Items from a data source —
★ ★ ★ ★ ★ ★ ★

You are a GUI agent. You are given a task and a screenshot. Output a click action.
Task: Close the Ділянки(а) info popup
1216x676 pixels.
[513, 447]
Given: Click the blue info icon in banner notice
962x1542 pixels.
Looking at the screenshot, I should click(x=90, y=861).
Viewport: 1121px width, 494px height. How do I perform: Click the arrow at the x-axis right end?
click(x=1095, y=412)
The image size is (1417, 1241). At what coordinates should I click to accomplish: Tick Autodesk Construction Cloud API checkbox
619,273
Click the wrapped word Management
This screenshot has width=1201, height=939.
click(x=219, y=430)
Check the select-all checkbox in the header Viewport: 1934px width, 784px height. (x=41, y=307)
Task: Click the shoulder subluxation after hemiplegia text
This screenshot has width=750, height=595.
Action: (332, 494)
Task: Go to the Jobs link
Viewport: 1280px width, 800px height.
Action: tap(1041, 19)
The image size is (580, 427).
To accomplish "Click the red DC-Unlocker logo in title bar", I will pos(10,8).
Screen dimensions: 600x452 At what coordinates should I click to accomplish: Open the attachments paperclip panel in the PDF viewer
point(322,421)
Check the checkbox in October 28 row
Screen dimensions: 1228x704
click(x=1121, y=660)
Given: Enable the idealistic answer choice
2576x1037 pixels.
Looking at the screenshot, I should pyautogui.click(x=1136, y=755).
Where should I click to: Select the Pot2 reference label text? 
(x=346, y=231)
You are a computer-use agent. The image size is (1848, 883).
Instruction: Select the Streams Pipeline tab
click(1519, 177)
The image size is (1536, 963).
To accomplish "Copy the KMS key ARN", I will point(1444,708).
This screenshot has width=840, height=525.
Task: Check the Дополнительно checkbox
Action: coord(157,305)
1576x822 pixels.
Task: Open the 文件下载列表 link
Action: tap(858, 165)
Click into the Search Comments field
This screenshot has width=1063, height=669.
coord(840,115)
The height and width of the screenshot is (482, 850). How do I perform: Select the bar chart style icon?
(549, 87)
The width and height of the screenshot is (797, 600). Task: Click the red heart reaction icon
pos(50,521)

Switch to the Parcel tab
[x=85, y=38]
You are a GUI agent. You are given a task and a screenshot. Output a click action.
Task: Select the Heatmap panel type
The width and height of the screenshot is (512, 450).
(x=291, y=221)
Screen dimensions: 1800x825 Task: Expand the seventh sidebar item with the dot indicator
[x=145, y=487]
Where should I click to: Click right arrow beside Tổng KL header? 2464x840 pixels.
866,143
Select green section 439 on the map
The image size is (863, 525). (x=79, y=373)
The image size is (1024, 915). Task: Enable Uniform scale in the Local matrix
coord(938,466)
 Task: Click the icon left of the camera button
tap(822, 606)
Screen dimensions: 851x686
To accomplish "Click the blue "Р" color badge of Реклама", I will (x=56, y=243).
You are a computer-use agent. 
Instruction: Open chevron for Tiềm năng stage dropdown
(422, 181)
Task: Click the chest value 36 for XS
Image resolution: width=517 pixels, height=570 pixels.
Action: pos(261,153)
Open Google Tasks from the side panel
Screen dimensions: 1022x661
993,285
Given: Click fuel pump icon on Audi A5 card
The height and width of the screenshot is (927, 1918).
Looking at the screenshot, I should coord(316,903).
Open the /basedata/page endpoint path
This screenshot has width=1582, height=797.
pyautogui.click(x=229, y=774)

★ ★ ★ ★ ★ ★ ★

How to complete this task — Go through the entries above and restate each one exactly.

Worked solution —
You are a GUI agent. You are given a task and a screenshot. Output a click action.
Task: Close the Ділянки(а) info popup
1216x676 pixels.
[513, 447]
Given: Click the blue info icon in banner notice
962x1542 pixels.
Looking at the screenshot, I should click(x=90, y=861).
Viewport: 1121px width, 494px height. How do I perform: Click the arrow at the x-axis right end?
click(x=1095, y=412)
The image size is (1417, 1241). At what coordinates should I click to accomplish: Tick Autodesk Construction Cloud API checkbox
619,273
Click the wrapped word Management
This screenshot has width=1201, height=939.
click(x=219, y=430)
Check the select-all checkbox in the header Viewport: 1934px width, 784px height. (x=41, y=307)
Task: Click the shoulder subluxation after hemiplegia text
This screenshot has width=750, height=595.
Action: (332, 494)
Task: Go to the Jobs link
Viewport: 1280px width, 800px height.
Action: tap(1041, 19)
The image size is (580, 427).
To accomplish "Click the red DC-Unlocker logo in title bar", I will pos(10,8).
Screen dimensions: 600x452 At what coordinates should I click to accomplish: Open the attachments paperclip panel in the PDF viewer
point(322,421)
Check the checkbox in October 28 row
Screen dimensions: 1228x704
click(x=1121, y=660)
Given: Enable the idealistic answer choice
2576x1037 pixels.
Looking at the screenshot, I should pyautogui.click(x=1136, y=755).
Where should I click to: Select the Pot2 reference label text? 
(x=346, y=231)
You are a computer-use agent. The image size is (1848, 883).
Instruction: Select the Streams Pipeline tab
click(1519, 177)
The image size is (1536, 963).
To accomplish "Copy the KMS key ARN", I will point(1444,708).
This screenshot has width=840, height=525.
Task: Check the Дополнительно checkbox
Action: coord(157,305)
1576x822 pixels.
Task: Open the 文件下载列表 link
Action: tap(858, 165)
Click into the Search Comments field
This screenshot has width=1063, height=669.
coord(840,115)
The height and width of the screenshot is (482, 850). How do I perform: Select the bar chart style icon?
(549, 87)
The width and height of the screenshot is (797, 600). Task: Click the red heart reaction icon
pos(50,521)

Switch to the Parcel tab
[x=85, y=38]
You are a GUI agent. You are given a task and a screenshot. Output a click action.
Task: Select the Heatmap panel type
The width and height of the screenshot is (512, 450).
(x=291, y=221)
Screen dimensions: 1800x825 Task: Expand the seventh sidebar item with the dot indicator
[x=145, y=487]
Where should I click to: Click right arrow beside Tổng KL header? 2464x840 pixels.
866,143
Select green section 439 on the map
The image size is (863, 525). (x=79, y=373)
The image size is (1024, 915). Task: Enable Uniform scale in the Local matrix
coord(938,466)
 Task: Click the icon left of the camera button
tap(822, 606)
Screen dimensions: 851x686
To accomplish "Click the blue "Р" color badge of Реклама", I will (x=56, y=243).
You are a computer-use agent. 
Instruction: Open chevron for Tiềm năng stage dropdown
(422, 181)
Task: Click the chest value 36 for XS
Image resolution: width=517 pixels, height=570 pixels.
Action: pos(261,153)
Open Google Tasks from the side panel
Screen dimensions: 1022x661
993,285
Given: Click fuel pump icon on Audi A5 card
The height and width of the screenshot is (927, 1918).
Looking at the screenshot, I should coord(316,903).
Open the /basedata/page endpoint path
This screenshot has width=1582, height=797.
pyautogui.click(x=229, y=774)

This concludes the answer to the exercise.